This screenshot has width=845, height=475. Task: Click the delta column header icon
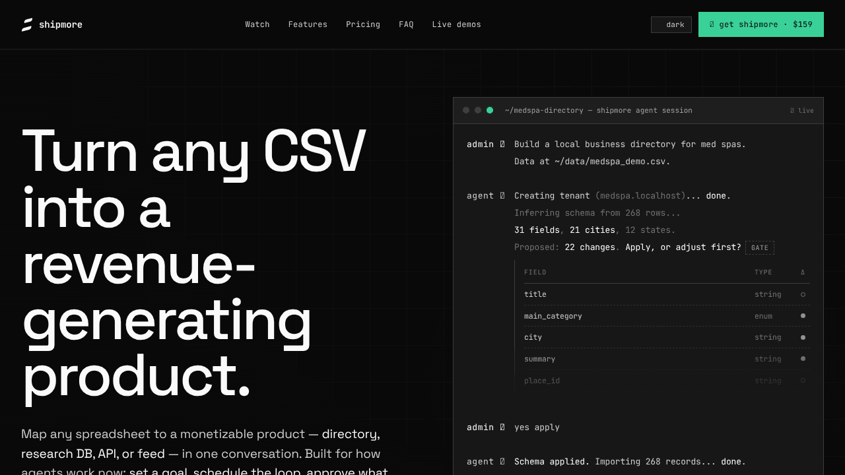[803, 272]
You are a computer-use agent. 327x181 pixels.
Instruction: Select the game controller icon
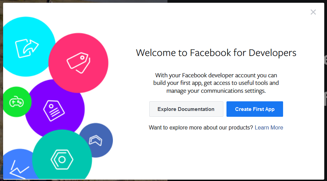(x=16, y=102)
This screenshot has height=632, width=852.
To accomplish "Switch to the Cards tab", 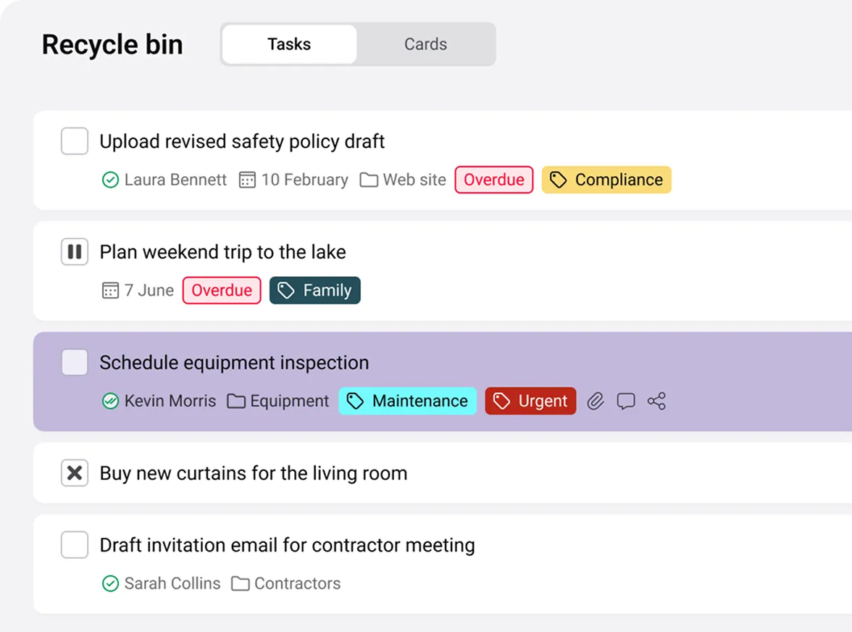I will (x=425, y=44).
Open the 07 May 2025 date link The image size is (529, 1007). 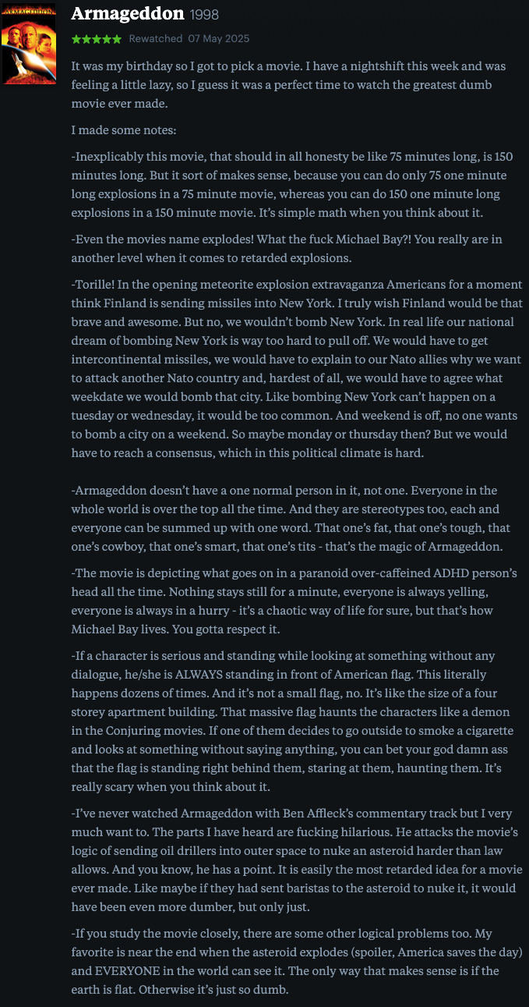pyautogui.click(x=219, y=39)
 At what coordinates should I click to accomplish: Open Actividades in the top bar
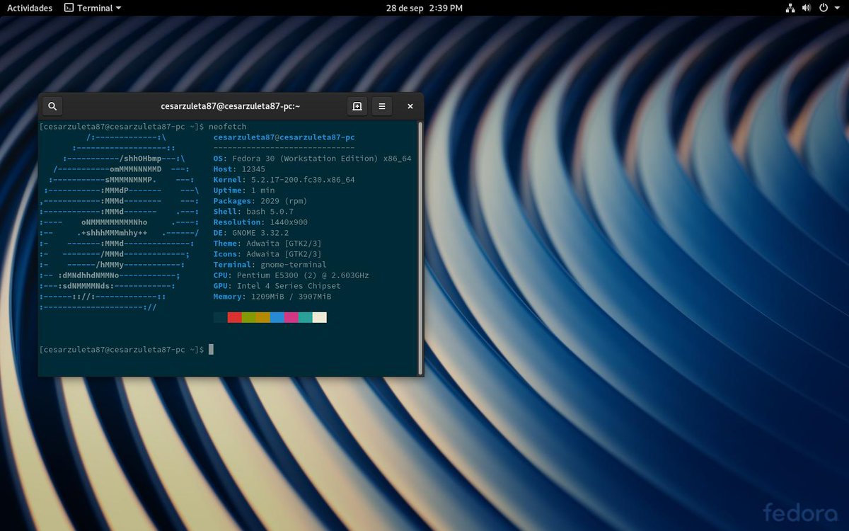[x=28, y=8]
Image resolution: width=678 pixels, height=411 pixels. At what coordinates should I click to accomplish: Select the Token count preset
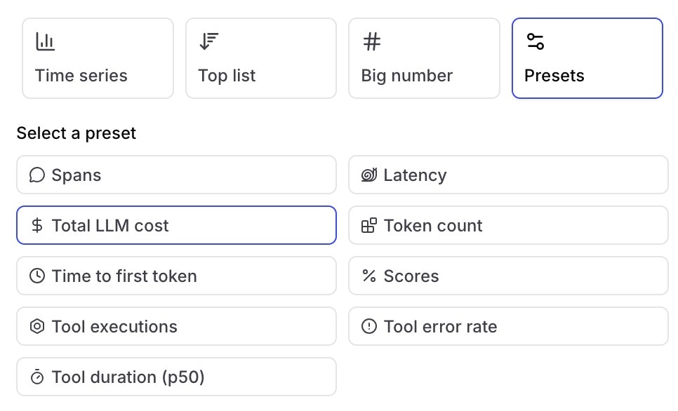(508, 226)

------------------------------------------------

▶ _What needs to be done_
From the line that holds "At what coordinates should I click to accomplish: Open" to the last line of the data, return those lines exactly and nothing else; both ends count, and pictures stay out.

▶ _Answer for this exercise_
 At what coordinates should I click to accomplish: Open Actividades in the top bar
[x=28, y=8]
Image resolution: width=678 pixels, height=411 pixels. At what coordinates should I click to accomplish: Select the Token count preset
(508, 226)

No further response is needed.